§ Description of the task
All of the records should be given back exactly and in full.

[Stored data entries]
━━━
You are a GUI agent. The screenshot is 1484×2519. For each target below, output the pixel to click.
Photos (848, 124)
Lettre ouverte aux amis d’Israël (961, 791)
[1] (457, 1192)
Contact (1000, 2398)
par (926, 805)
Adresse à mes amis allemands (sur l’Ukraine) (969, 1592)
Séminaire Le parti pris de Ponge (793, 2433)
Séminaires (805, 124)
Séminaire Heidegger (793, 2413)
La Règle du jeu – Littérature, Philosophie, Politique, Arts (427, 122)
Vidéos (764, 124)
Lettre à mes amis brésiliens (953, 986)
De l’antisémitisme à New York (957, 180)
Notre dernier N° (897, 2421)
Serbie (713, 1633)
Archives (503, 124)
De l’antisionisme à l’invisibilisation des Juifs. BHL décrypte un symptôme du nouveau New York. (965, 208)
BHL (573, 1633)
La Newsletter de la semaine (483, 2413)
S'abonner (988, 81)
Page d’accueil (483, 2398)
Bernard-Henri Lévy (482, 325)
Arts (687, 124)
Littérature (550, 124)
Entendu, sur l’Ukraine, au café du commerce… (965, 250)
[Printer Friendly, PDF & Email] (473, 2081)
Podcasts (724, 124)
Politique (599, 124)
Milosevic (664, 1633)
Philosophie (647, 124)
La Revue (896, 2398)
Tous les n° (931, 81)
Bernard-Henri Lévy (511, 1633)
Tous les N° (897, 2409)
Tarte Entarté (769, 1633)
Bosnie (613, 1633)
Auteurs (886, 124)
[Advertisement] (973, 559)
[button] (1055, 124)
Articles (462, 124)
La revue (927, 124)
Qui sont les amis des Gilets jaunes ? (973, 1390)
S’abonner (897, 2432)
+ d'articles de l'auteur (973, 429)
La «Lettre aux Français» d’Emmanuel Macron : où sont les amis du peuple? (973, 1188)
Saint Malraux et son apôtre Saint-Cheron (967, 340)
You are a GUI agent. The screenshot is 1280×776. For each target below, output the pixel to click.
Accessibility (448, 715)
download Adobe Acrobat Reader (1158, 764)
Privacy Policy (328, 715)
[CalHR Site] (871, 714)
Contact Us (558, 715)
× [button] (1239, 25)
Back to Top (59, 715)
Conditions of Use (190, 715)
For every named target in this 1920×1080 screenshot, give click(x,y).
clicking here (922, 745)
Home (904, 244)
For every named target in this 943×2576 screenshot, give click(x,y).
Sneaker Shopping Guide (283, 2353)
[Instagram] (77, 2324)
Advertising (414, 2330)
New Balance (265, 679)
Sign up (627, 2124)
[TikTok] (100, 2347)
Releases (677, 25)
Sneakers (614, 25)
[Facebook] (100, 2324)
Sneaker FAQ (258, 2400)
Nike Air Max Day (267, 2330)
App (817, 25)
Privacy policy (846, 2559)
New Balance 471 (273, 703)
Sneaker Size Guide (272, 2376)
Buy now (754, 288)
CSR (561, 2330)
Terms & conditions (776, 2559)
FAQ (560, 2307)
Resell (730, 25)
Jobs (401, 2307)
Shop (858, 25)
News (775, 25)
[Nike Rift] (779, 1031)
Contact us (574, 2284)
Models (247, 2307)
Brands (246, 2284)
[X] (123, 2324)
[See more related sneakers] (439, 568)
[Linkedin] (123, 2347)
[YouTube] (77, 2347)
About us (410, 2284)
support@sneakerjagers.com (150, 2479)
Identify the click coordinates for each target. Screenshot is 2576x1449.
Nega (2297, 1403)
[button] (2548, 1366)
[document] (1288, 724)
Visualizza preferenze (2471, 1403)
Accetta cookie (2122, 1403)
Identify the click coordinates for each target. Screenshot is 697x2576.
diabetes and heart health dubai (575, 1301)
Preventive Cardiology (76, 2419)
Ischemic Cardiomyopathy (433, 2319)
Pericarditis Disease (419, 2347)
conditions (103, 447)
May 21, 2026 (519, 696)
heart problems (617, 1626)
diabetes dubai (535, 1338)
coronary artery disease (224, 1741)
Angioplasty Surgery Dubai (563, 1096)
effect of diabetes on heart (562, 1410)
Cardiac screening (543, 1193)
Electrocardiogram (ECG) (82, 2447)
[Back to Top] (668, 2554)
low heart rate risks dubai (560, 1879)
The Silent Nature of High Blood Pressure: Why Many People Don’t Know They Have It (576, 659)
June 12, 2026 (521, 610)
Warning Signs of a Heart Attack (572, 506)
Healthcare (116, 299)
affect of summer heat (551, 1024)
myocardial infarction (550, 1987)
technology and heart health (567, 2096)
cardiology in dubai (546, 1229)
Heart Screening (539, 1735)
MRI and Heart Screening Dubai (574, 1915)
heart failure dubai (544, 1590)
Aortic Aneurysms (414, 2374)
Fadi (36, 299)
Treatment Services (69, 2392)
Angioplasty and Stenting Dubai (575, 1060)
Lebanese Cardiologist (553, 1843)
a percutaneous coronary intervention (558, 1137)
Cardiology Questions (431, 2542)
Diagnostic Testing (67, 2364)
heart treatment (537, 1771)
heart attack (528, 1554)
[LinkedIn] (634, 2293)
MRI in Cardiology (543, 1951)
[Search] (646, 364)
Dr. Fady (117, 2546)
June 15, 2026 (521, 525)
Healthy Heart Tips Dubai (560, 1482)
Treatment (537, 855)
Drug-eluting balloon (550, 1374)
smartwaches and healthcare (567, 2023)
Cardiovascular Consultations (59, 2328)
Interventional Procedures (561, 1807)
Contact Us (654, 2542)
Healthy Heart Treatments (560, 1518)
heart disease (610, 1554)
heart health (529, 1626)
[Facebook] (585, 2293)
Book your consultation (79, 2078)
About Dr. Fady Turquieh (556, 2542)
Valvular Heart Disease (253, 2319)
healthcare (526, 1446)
━━━
§ Result for this task
You are a GUI agent. The screenshot is 1484×2519. For each target below, output the pixel to click.
Photos (848, 124)
Lettre ouverte aux amis d’Israël (961, 791)
[1] (457, 1192)
Contact (1000, 2398)
par (926, 805)
Adresse à mes amis allemands (sur l’Ukraine) (969, 1592)
Séminaire Le parti pris de Ponge (793, 2433)
Séminaires (805, 124)
Séminaire Heidegger (793, 2413)
La Règle du jeu – Littérature, Philosophie, Politique, Arts (427, 122)
Vidéos (764, 124)
Lettre à mes amis brésiliens (953, 986)
De l’antisémitisme à New York (957, 180)
Notre dernier N° (897, 2421)
Serbie (713, 1633)
Archives (503, 124)
De l’antisionisme à l’invisibilisation des Juifs. BHL décrypte un symptôme du nouveau New York. (965, 208)
BHL (573, 1633)
La Newsletter de la semaine (483, 2413)
S'abonner (988, 81)
Page d’accueil (483, 2398)
Bernard-Henri Lévy (482, 325)
Arts (687, 124)
Littérature (550, 124)
Entendu, sur l’Ukraine, au café du commerce… (965, 250)
[Printer Friendly, PDF & Email] (473, 2081)
Podcasts (724, 124)
Politique (599, 124)
Milosevic (664, 1633)
Philosophie (647, 124)
La Revue (896, 2398)
Tous les n° (931, 81)
Bernard-Henri Lévy (511, 1633)
Tous les N° (897, 2409)
Tarte Entarté (769, 1633)
Bosnie (613, 1633)
Auteurs (886, 124)
[Advertisement] (973, 559)
[button] (1055, 124)
Articles (462, 124)
La revue (927, 124)
Qui sont les amis des Gilets jaunes ? (973, 1390)
S’abonner (897, 2432)
+ d'articles de l'auteur (973, 429)
La «Lettre aux Français» d’Emmanuel Macron : où sont les amis du peuple? (973, 1188)
Saint Malraux et son apôtre Saint-Cheron (967, 340)
You are a GUI agent. The screenshot is 1280×776. For each target below, output the pixel to click.
Accessibility (448, 715)
download Adobe Acrobat Reader (1158, 764)
Privacy Policy (328, 715)
[CalHR Site] (871, 714)
Contact Us (558, 715)
× [button] (1239, 25)
Back to Top (59, 715)
Conditions of Use (190, 715)
For every named target in this 1920×1080 screenshot, give click(x,y).
clicking here (922, 745)
Home (904, 244)
For every named target in this 943×2576 screenshot, give click(x,y).
Sneaker Shopping Guide (283, 2353)
[Instagram] (77, 2324)
Advertising (414, 2330)
New Balance (265, 679)
Sign up (627, 2124)
[TikTok] (100, 2347)
Releases (677, 25)
Sneakers (614, 25)
[Facebook] (100, 2324)
Sneaker FAQ (258, 2400)
Nike Air Max Day (267, 2330)
App (817, 25)
Privacy policy (846, 2559)
New Balance 471 (273, 703)
Sneaker Size Guide (272, 2376)
Buy now (754, 288)
CSR (561, 2330)
Terms & conditions (776, 2559)
FAQ (560, 2307)
Resell (730, 25)
Jobs (401, 2307)
Shop (858, 25)
News (775, 25)
[Nike Rift] (779, 1031)
Contact us (574, 2284)
Models (247, 2307)
Brands (246, 2284)
[X] (123, 2324)
[See more related sneakers] (439, 568)
[Linkedin] (123, 2347)
[YouTube] (77, 2347)
About us (410, 2284)
support@sneakerjagers.com (150, 2479)
Identify the click coordinates for each target. Screenshot is 2576x1449.
Nega (2297, 1403)
[button] (2548, 1366)
[document] (1288, 724)
Visualizza preferenze (2471, 1403)
Accetta cookie (2122, 1403)
Identify the click coordinates for each target. Screenshot is 697x2576.
diabetes and heart health dubai (575, 1301)
Preventive Cardiology (76, 2419)
Ischemic Cardiomyopathy (433, 2319)
Pericarditis Disease (419, 2347)
conditions (103, 447)
May 21, 2026 (519, 696)
heart problems (617, 1626)
diabetes dubai (535, 1338)
coronary artery disease (224, 1741)
Angioplasty Surgery Dubai (563, 1096)
effect of diabetes on heart (562, 1410)
Cardiac screening (543, 1193)
Electrocardiogram (ECG) (82, 2447)
[Back to Top] (668, 2554)
low heart rate risks dubai (560, 1879)
The Silent Nature of High Blood Pressure: Why Many People Don’t Know They Have It (576, 659)
June 12, 2026 (521, 610)
Warning Signs of a Heart Attack (572, 506)
Healthcare (116, 299)
affect of summer heat (551, 1024)
myocardial infarction (550, 1987)
technology and heart health (567, 2096)
cardiology in dubai (546, 1229)
Heart Screening (539, 1735)
MRI and Heart Screening Dubai (574, 1915)
heart failure dubai (544, 1590)
Aortic Aneurysms (414, 2374)
Fadi (36, 299)
Treatment Services (69, 2392)
Angioplasty and Stenting Dubai (575, 1060)
Lebanese Cardiologist (553, 1843)
a percutaneous coronary intervention (558, 1137)
Cardiology Questions (431, 2542)
Diagnostic Testing (67, 2364)
heart treatment (537, 1771)
heart attack (528, 1554)
[LinkedIn] (634, 2293)
MRI in Cardiology (543, 1951)
[Search] (646, 364)
Dr. Fady (117, 2546)
June 15, 2026 (521, 525)
Healthy Heart Tips Dubai (560, 1482)
Treatment (537, 855)
Drug-eluting balloon (550, 1374)
smartwaches and healthcare (567, 2023)
Cardiovascular Consultations (59, 2328)
Interventional Procedures (561, 1807)
Contact Us (654, 2542)
Healthy Heart Treatments (560, 1518)
heart disease (610, 1554)
heart health (529, 1626)
[Facebook] (585, 2293)
Book your consultation (79, 2078)
About Dr. Fady Turquieh (556, 2542)
Valvular Heart Disease (253, 2319)
healthcare (526, 1446)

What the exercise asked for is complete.